Activity: Only one stretch of the records below is wanted: the lines from the one holding "Instruction: Open Properties" through the one holding "Task: Enable the Effects toggle". Return it exactly, both ends included.

Material for this task:
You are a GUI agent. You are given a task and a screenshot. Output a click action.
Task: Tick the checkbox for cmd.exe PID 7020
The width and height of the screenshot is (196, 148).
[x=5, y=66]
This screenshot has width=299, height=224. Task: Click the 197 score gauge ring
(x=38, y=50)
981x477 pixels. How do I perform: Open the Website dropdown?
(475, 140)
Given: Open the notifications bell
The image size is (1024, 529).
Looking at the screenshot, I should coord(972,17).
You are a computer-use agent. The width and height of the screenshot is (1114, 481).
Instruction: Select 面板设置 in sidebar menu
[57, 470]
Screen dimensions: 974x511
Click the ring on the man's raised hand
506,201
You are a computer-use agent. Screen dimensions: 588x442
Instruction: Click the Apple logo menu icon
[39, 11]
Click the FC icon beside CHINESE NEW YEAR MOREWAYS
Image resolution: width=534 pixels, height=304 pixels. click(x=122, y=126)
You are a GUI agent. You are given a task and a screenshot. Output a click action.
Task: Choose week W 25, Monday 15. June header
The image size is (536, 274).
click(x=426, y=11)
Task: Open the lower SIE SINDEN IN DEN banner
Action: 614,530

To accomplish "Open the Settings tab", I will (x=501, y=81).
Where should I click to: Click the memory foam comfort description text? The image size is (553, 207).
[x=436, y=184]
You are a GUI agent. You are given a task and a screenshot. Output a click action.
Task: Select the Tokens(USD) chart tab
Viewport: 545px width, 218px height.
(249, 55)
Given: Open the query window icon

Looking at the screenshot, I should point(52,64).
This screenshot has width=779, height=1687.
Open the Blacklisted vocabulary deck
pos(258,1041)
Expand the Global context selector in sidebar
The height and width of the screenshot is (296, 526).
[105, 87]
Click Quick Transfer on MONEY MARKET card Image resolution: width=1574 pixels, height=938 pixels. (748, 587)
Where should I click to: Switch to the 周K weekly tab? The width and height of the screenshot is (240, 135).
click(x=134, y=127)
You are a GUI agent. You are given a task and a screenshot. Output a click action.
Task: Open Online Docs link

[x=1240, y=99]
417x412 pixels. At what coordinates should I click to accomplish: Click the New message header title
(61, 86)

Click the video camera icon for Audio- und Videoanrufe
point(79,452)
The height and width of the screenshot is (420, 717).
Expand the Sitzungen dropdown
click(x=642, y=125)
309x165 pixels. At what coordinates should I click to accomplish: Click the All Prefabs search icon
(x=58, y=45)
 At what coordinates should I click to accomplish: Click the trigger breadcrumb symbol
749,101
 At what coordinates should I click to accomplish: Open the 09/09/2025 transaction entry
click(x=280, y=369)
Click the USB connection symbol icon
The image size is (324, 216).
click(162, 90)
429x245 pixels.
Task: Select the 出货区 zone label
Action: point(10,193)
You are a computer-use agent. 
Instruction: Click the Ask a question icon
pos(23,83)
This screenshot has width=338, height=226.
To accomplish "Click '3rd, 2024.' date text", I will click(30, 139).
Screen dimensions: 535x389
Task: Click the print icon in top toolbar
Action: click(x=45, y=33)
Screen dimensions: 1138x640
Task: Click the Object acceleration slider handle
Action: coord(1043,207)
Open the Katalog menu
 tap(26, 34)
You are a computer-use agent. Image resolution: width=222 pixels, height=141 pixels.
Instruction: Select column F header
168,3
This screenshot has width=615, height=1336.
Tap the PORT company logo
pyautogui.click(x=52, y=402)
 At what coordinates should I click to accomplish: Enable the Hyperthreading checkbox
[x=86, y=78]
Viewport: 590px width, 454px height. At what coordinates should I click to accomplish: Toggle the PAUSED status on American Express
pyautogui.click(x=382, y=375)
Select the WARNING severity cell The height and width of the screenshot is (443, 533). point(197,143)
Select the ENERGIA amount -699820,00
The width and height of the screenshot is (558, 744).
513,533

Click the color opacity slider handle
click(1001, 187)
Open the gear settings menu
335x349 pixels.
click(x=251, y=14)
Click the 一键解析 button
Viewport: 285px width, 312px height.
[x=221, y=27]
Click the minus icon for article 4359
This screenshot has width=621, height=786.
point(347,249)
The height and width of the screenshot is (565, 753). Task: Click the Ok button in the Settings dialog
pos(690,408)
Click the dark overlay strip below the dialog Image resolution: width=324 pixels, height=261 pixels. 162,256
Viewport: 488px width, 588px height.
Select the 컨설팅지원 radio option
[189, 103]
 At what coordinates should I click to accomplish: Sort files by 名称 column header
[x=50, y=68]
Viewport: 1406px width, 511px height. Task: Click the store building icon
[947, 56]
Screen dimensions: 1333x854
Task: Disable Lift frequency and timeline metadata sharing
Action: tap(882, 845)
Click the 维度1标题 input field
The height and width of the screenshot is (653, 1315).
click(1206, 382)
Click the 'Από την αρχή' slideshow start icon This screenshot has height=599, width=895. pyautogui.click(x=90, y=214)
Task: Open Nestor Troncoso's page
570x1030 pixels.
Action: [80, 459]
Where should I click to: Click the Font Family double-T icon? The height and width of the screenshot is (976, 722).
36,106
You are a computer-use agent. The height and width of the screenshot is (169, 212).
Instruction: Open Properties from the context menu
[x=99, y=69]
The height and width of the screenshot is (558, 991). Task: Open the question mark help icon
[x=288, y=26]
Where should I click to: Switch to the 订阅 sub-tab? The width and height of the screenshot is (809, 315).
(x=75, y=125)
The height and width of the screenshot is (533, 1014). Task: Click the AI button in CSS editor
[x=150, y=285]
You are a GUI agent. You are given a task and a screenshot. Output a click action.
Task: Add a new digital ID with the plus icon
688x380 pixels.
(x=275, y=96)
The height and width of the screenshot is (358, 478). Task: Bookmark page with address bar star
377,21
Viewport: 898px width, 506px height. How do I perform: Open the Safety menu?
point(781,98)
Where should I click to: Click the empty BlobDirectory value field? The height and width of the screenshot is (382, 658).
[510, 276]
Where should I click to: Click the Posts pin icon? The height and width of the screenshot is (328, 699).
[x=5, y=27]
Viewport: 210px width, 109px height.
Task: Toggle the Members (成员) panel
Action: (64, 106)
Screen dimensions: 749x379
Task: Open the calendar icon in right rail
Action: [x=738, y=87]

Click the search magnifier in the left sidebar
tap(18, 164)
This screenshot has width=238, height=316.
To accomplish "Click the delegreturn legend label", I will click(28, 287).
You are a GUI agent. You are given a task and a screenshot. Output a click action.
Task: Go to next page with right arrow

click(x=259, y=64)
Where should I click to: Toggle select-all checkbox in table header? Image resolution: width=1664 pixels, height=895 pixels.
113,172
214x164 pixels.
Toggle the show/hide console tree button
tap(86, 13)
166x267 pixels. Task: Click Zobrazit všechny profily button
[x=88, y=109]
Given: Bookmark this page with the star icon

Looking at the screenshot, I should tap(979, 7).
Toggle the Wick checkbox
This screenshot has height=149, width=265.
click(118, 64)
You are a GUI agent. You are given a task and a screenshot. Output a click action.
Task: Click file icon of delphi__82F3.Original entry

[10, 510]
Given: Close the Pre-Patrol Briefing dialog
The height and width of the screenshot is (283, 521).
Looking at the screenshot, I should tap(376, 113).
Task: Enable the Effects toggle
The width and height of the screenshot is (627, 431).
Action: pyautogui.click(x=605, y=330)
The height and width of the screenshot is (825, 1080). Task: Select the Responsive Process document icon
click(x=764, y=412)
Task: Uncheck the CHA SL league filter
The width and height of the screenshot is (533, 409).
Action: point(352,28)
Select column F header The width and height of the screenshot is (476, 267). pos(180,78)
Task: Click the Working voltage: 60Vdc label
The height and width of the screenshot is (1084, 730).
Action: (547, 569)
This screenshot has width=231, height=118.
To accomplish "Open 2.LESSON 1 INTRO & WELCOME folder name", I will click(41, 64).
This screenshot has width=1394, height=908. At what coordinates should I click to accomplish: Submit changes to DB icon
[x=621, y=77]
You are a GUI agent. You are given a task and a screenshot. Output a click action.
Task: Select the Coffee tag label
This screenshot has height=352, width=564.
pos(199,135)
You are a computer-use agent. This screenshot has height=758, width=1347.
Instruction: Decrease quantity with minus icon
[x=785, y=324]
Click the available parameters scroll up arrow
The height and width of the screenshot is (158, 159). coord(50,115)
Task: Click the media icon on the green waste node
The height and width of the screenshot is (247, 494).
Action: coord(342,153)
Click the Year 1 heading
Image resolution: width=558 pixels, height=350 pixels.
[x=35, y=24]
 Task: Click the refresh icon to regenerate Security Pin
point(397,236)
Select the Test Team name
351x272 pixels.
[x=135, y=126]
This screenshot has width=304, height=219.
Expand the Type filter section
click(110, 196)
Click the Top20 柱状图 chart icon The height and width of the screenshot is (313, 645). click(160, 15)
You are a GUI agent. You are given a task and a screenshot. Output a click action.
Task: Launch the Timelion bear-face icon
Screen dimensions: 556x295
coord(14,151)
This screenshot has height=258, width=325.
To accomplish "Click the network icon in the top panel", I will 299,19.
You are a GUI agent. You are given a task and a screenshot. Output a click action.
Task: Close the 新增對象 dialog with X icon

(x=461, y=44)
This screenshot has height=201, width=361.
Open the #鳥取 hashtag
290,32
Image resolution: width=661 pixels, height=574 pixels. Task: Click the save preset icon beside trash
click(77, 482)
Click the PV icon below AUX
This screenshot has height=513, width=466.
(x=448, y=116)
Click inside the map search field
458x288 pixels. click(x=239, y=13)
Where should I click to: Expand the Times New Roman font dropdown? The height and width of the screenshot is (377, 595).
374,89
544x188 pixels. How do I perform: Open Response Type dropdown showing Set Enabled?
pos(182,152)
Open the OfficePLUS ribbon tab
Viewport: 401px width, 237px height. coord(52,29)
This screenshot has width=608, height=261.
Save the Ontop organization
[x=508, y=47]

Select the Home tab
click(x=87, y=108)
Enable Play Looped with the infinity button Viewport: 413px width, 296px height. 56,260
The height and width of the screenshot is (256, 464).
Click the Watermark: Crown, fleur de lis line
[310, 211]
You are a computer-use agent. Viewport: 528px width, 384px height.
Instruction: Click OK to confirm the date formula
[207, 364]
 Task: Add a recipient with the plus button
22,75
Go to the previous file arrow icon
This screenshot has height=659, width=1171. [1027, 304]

Response area:
Instruction: Open Properties from the context menu
[x=99, y=69]
The height and width of the screenshot is (558, 991). Task: Open the question mark help icon
[x=288, y=26]
Where should I click to: Switch to the 订阅 sub-tab? The width and height of the screenshot is (809, 315).
(x=75, y=125)
The height and width of the screenshot is (533, 1014). Task: Click the AI button in CSS editor
[x=150, y=285]
You are a GUI agent. You are given a task and a screenshot. Output a click action.
Task: Add a new digital ID with the plus icon
688x380 pixels.
(x=275, y=96)
The height and width of the screenshot is (358, 478). Task: Bookmark page with address bar star
377,21
Viewport: 898px width, 506px height. How do I perform: Open the Safety menu?
point(781,98)
Where should I click to: Click the empty BlobDirectory value field? The height and width of the screenshot is (382, 658).
[510, 276]
Where should I click to: Click the Posts pin icon? The height and width of the screenshot is (328, 699).
[x=5, y=27]
Viewport: 210px width, 109px height.
Task: Toggle the Members (成员) panel
Action: (64, 106)
Screen dimensions: 749x379
Task: Open the calendar icon in right rail
Action: [x=738, y=87]

Click the search magnifier in the left sidebar
tap(18, 164)
This screenshot has width=238, height=316.
To accomplish "Click the delegreturn legend label", I will click(28, 287).
You are a GUI agent. You are given a task and a screenshot. Output a click action.
Task: Go to next page with right arrow

click(x=259, y=64)
Where should I click to: Toggle select-all checkbox in table header? Image resolution: width=1664 pixels, height=895 pixels.
113,172
214x164 pixels.
Toggle the show/hide console tree button
tap(86, 13)
166x267 pixels. Task: Click Zobrazit všechny profily button
[x=88, y=109]
Given: Bookmark this page with the star icon

Looking at the screenshot, I should tap(979, 7).
Toggle the Wick checkbox
This screenshot has height=149, width=265.
click(118, 64)
You are a GUI agent. You are given a task and a screenshot. Output a click action.
Task: Click file icon of delphi__82F3.Original entry

[10, 510]
Given: Close the Pre-Patrol Briefing dialog
The height and width of the screenshot is (283, 521).
Looking at the screenshot, I should tap(376, 113).
Task: Enable the Effects toggle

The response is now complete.